### [Work required]
Edit the data below by changing every "a particular element" to "one element", leaving all other text untouched.

** Data for analysis follows **

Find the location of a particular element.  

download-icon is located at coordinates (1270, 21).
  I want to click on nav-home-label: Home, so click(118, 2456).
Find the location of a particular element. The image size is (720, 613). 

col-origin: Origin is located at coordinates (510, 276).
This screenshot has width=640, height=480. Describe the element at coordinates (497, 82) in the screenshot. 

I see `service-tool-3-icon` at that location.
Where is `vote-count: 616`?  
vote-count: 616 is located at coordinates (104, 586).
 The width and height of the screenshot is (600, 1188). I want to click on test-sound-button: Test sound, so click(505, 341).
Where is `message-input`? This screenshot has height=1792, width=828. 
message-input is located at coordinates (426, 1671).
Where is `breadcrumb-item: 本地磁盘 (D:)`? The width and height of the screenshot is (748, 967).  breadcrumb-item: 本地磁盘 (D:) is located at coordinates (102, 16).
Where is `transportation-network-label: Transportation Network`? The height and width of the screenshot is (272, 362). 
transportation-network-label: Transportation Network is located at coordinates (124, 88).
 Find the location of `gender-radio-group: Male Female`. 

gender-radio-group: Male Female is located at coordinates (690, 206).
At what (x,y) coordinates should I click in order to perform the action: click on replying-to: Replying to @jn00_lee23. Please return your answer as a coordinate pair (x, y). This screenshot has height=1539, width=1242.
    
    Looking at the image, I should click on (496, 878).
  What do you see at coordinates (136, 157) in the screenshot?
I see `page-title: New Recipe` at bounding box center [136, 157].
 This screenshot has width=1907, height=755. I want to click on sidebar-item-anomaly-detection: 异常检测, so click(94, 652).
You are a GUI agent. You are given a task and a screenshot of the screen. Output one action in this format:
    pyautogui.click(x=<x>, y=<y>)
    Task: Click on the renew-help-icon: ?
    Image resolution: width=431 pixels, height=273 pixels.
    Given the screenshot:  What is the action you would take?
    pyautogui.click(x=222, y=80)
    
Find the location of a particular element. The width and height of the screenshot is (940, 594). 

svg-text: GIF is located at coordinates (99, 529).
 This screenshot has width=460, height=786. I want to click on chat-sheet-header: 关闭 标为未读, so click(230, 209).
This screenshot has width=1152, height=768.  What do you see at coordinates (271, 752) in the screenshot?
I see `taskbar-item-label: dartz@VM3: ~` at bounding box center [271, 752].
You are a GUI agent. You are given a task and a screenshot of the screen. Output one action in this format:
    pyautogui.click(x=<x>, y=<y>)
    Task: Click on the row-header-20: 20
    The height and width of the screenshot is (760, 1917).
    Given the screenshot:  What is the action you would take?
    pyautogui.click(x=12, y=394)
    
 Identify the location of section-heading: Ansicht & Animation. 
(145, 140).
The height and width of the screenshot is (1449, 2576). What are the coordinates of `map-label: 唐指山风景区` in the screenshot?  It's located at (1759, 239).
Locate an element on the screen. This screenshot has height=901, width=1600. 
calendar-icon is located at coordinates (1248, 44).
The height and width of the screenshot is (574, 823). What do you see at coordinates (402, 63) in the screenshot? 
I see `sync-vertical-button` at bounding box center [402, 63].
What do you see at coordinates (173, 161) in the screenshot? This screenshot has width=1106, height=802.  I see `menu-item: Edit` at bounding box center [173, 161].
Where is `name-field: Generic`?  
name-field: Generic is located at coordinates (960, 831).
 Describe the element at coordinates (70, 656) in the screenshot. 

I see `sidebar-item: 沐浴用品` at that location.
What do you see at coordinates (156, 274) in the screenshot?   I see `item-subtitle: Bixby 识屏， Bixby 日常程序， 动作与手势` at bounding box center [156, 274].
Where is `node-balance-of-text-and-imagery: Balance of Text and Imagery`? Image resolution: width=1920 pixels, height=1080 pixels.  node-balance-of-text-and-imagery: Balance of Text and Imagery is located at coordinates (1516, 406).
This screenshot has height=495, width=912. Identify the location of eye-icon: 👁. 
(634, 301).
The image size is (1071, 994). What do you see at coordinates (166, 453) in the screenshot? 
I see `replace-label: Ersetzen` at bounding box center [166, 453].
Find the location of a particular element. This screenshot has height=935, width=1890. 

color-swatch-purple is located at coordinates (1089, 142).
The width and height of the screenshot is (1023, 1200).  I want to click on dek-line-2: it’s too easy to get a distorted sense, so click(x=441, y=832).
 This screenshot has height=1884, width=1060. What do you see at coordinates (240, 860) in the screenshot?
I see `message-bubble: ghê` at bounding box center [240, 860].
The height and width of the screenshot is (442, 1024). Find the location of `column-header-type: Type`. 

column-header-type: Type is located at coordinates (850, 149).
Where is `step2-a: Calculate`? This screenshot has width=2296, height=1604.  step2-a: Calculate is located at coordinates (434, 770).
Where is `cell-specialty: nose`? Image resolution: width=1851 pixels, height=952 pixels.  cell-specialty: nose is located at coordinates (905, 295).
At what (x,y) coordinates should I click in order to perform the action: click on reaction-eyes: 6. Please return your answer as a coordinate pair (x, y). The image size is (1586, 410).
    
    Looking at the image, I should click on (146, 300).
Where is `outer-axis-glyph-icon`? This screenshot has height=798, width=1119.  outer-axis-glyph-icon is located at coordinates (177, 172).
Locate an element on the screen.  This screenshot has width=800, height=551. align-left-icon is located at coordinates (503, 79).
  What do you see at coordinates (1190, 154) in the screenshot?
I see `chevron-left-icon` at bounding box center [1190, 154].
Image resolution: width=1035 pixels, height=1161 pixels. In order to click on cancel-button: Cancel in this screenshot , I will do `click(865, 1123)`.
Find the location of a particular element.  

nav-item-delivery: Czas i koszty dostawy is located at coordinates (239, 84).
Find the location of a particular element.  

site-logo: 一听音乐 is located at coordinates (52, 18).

** End of Data for analysis **

### [Solution for this problem]
Find the location of one element.  

download-icon is located at coordinates (1270, 21).
  I want to click on nav-home-label: Home, so click(118, 2456).
Find the location of one element. The image size is (720, 613). 

col-origin: Origin is located at coordinates (510, 276).
This screenshot has width=640, height=480. Describe the element at coordinates (497, 82) in the screenshot. 

I see `service-tool-3-icon` at that location.
Where is `vote-count: 616`?  
vote-count: 616 is located at coordinates (104, 586).
 The width and height of the screenshot is (600, 1188). I want to click on test-sound-button: Test sound, so click(505, 341).
Where is `message-input`? This screenshot has height=1792, width=828. 
message-input is located at coordinates (426, 1671).
Where is `breadcrumb-item: 本地磁盘 (D:)`? The width and height of the screenshot is (748, 967).  breadcrumb-item: 本地磁盘 (D:) is located at coordinates (102, 16).
Where is `transportation-network-label: Transportation Network`? The height and width of the screenshot is (272, 362). 
transportation-network-label: Transportation Network is located at coordinates (124, 88).
 Find the location of `gender-radio-group: Male Female`. 

gender-radio-group: Male Female is located at coordinates (690, 206).
At what (x,y) coordinates should I click in order to perform the action: click on replying-to: Replying to @jn00_lee23. Please return your answer as a coordinate pair (x, y). This screenshot has height=1539, width=1242.
    
    Looking at the image, I should click on (496, 878).
  What do you see at coordinates (136, 157) in the screenshot?
I see `page-title: New Recipe` at bounding box center [136, 157].
 This screenshot has width=1907, height=755. I want to click on sidebar-item-anomaly-detection: 异常检测, so click(94, 652).
You are a GUI agent. You are given a task and a screenshot of the screen. Output one action in this format:
    pyautogui.click(x=<x>, y=<y>)
    Task: Click on the renew-help-icon: ?
    Image resolution: width=431 pixels, height=273 pixels.
    Given the screenshot:  What is the action you would take?
    pyautogui.click(x=222, y=80)
    
Find the location of one element. The width and height of the screenshot is (940, 594). 

svg-text: GIF is located at coordinates (99, 529).
 This screenshot has width=460, height=786. I want to click on chat-sheet-header: 关闭 标为未读, so click(230, 209).
This screenshot has width=1152, height=768.  What do you see at coordinates (271, 752) in the screenshot?
I see `taskbar-item-label: dartz@VM3: ~` at bounding box center [271, 752].
You are a GUI agent. You are given a task and a screenshot of the screen. Output one action in this format:
    pyautogui.click(x=<x>, y=<y>)
    Task: Click on the row-header-20: 20
    The height and width of the screenshot is (760, 1917).
    Given the screenshot:  What is the action you would take?
    pyautogui.click(x=12, y=394)
    
 Identify the location of section-heading: Ansicht & Animation. 
(145, 140).
The height and width of the screenshot is (1449, 2576). What are the coordinates of `map-label: 唐指山风景区` in the screenshot?  It's located at (1759, 239).
Locate an element on the screen. This screenshot has height=901, width=1600. 
calendar-icon is located at coordinates (1248, 44).
The height and width of the screenshot is (574, 823). What do you see at coordinates (402, 63) in the screenshot? 
I see `sync-vertical-button` at bounding box center [402, 63].
What do you see at coordinates (173, 161) in the screenshot? This screenshot has width=1106, height=802.  I see `menu-item: Edit` at bounding box center [173, 161].
Where is `name-field: Generic`?  
name-field: Generic is located at coordinates (960, 831).
 Describe the element at coordinates (70, 656) in the screenshot. 

I see `sidebar-item: 沐浴用品` at that location.
What do you see at coordinates (156, 274) in the screenshot?   I see `item-subtitle: Bixby 识屏， Bixby 日常程序， 动作与手势` at bounding box center [156, 274].
Where is `node-balance-of-text-and-imagery: Balance of Text and Imagery`? Image resolution: width=1920 pixels, height=1080 pixels.  node-balance-of-text-and-imagery: Balance of Text and Imagery is located at coordinates (1516, 406).
This screenshot has height=495, width=912. Identify the location of eye-icon: 👁. 
(634, 301).
The image size is (1071, 994). What do you see at coordinates (166, 453) in the screenshot? 
I see `replace-label: Ersetzen` at bounding box center [166, 453].
Find the location of one element. This screenshot has height=935, width=1890. 

color-swatch-purple is located at coordinates (1089, 142).
The width and height of the screenshot is (1023, 1200).  I want to click on dek-line-2: it’s too easy to get a distorted sense, so click(x=441, y=832).
 This screenshot has height=1884, width=1060. What do you see at coordinates (240, 860) in the screenshot?
I see `message-bubble: ghê` at bounding box center [240, 860].
The height and width of the screenshot is (442, 1024). Find the location of `column-header-type: Type`. 

column-header-type: Type is located at coordinates (850, 149).
Where is `step2-a: Calculate`? This screenshot has width=2296, height=1604.  step2-a: Calculate is located at coordinates (434, 770).
Where is `cell-specialty: nose`? Image resolution: width=1851 pixels, height=952 pixels.  cell-specialty: nose is located at coordinates (905, 295).
At what (x,y) coordinates should I click in order to perform the action: click on reaction-eyes: 6. Please return your answer as a coordinate pair (x, y). The image size is (1586, 410).
    
    Looking at the image, I should click on (146, 300).
Where is `outer-axis-glyph-icon`? This screenshot has height=798, width=1119.  outer-axis-glyph-icon is located at coordinates (177, 172).
Locate an element on the screen.  This screenshot has width=800, height=551. align-left-icon is located at coordinates (503, 79).
  What do you see at coordinates (1190, 154) in the screenshot?
I see `chevron-left-icon` at bounding box center [1190, 154].
Image resolution: width=1035 pixels, height=1161 pixels. In order to click on cancel-button: Cancel in this screenshot , I will do `click(865, 1123)`.
Find the location of one element.  

nav-item-delivery: Czas i koszty dostawy is located at coordinates (239, 84).
Find the location of one element.  

site-logo: 一听音乐 is located at coordinates (52, 18).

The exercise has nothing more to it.